## What is being asked
Each entry below has to be written out again exactly.

## Records supplied

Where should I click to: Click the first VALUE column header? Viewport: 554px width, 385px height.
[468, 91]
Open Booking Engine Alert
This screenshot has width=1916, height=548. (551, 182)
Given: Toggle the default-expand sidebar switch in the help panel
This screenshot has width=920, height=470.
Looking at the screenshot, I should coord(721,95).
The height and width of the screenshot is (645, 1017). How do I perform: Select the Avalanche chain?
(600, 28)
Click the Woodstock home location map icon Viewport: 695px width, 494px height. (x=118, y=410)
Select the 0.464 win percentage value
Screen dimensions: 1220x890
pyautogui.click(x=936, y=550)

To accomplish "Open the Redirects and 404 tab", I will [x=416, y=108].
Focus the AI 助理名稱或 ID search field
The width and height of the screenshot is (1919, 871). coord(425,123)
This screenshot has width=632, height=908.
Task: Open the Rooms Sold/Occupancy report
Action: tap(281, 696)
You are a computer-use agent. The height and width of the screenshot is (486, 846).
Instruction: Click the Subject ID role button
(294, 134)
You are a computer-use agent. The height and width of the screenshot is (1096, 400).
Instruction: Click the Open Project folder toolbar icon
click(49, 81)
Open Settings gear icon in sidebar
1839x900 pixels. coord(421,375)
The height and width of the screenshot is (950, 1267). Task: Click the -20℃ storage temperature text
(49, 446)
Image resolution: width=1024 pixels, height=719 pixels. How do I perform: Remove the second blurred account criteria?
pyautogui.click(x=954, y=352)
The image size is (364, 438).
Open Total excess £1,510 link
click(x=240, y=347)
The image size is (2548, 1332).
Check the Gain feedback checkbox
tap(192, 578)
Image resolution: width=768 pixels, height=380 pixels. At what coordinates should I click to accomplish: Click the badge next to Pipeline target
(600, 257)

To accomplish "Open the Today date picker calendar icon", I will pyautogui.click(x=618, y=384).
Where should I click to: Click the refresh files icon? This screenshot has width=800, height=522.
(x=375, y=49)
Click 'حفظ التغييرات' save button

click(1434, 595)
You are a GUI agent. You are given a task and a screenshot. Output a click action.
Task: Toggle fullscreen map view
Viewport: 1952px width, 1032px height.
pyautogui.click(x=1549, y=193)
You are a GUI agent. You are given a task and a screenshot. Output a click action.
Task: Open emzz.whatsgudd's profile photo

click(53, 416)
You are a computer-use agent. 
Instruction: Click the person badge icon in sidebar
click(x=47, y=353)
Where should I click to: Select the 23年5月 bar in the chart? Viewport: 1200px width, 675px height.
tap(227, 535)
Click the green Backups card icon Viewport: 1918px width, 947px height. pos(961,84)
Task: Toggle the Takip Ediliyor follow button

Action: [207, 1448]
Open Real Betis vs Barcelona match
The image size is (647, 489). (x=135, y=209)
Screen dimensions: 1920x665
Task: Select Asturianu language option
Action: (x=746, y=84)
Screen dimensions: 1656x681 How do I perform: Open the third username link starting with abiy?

## Answer section
Where should I click to: Click the first VALUE column header? Viewport: 554px width, 385px height.
[468, 91]
Open Booking Engine Alert
This screenshot has width=1916, height=548. (551, 182)
Given: Toggle the default-expand sidebar switch in the help panel
This screenshot has width=920, height=470.
Looking at the screenshot, I should coord(721,95).
The height and width of the screenshot is (645, 1017). How do I perform: Select the Avalanche chain?
(600, 28)
Click the Woodstock home location map icon Viewport: 695px width, 494px height. (x=118, y=410)
Select the 0.464 win percentage value
Screen dimensions: 1220x890
pyautogui.click(x=936, y=550)

To accomplish "Open the Redirects and 404 tab", I will [x=416, y=108].
Focus the AI 助理名稱或 ID search field
The width and height of the screenshot is (1919, 871). coord(425,123)
This screenshot has width=632, height=908.
Task: Open the Rooms Sold/Occupancy report
Action: tap(281, 696)
You are a computer-use agent. The height and width of the screenshot is (486, 846).
Instruction: Click the Subject ID role button
(294, 134)
You are a computer-use agent. The height and width of the screenshot is (1096, 400).
Instruction: Click the Open Project folder toolbar icon
click(49, 81)
Open Settings gear icon in sidebar
1839x900 pixels. coord(421,375)
The height and width of the screenshot is (950, 1267). Task: Click the -20℃ storage temperature text
(49, 446)
Image resolution: width=1024 pixels, height=719 pixels. How do I perform: Remove the second blurred account criteria?
pyautogui.click(x=954, y=352)
The image size is (364, 438).
Open Total excess £1,510 link
click(x=240, y=347)
The image size is (2548, 1332).
Check the Gain feedback checkbox
tap(192, 578)
Image resolution: width=768 pixels, height=380 pixels. At what coordinates should I click to accomplish: Click the badge next to Pipeline target
(600, 257)

To accomplish "Open the Today date picker calendar icon", I will pyautogui.click(x=618, y=384).
Where should I click to: Click the refresh files icon? This screenshot has width=800, height=522.
(x=375, y=49)
Click 'حفظ التغييرات' save button

click(1434, 595)
You are a GUI agent. You are given a task and a screenshot. Output a click action.
Task: Toggle fullscreen map view
Viewport: 1952px width, 1032px height.
pyautogui.click(x=1549, y=193)
You are a GUI agent. You are given a task and a screenshot. Output a click action.
Task: Open emzz.whatsgudd's profile photo

click(53, 416)
You are a computer-use agent. 
Instruction: Click the person badge icon in sidebar
click(x=47, y=353)
Where should I click to: Select the 23年5月 bar in the chart? Viewport: 1200px width, 675px height.
tap(227, 535)
Click the green Backups card icon Viewport: 1918px width, 947px height. pos(961,84)
Task: Toggle the Takip Ediliyor follow button

Action: [207, 1448]
Open Real Betis vs Barcelona match
The image size is (647, 489). (x=135, y=209)
Screen dimensions: 1920x665
Task: Select Asturianu language option
Action: (x=746, y=84)
Screen dimensions: 1656x681 How do I perform: Open the third username link starting with abiy?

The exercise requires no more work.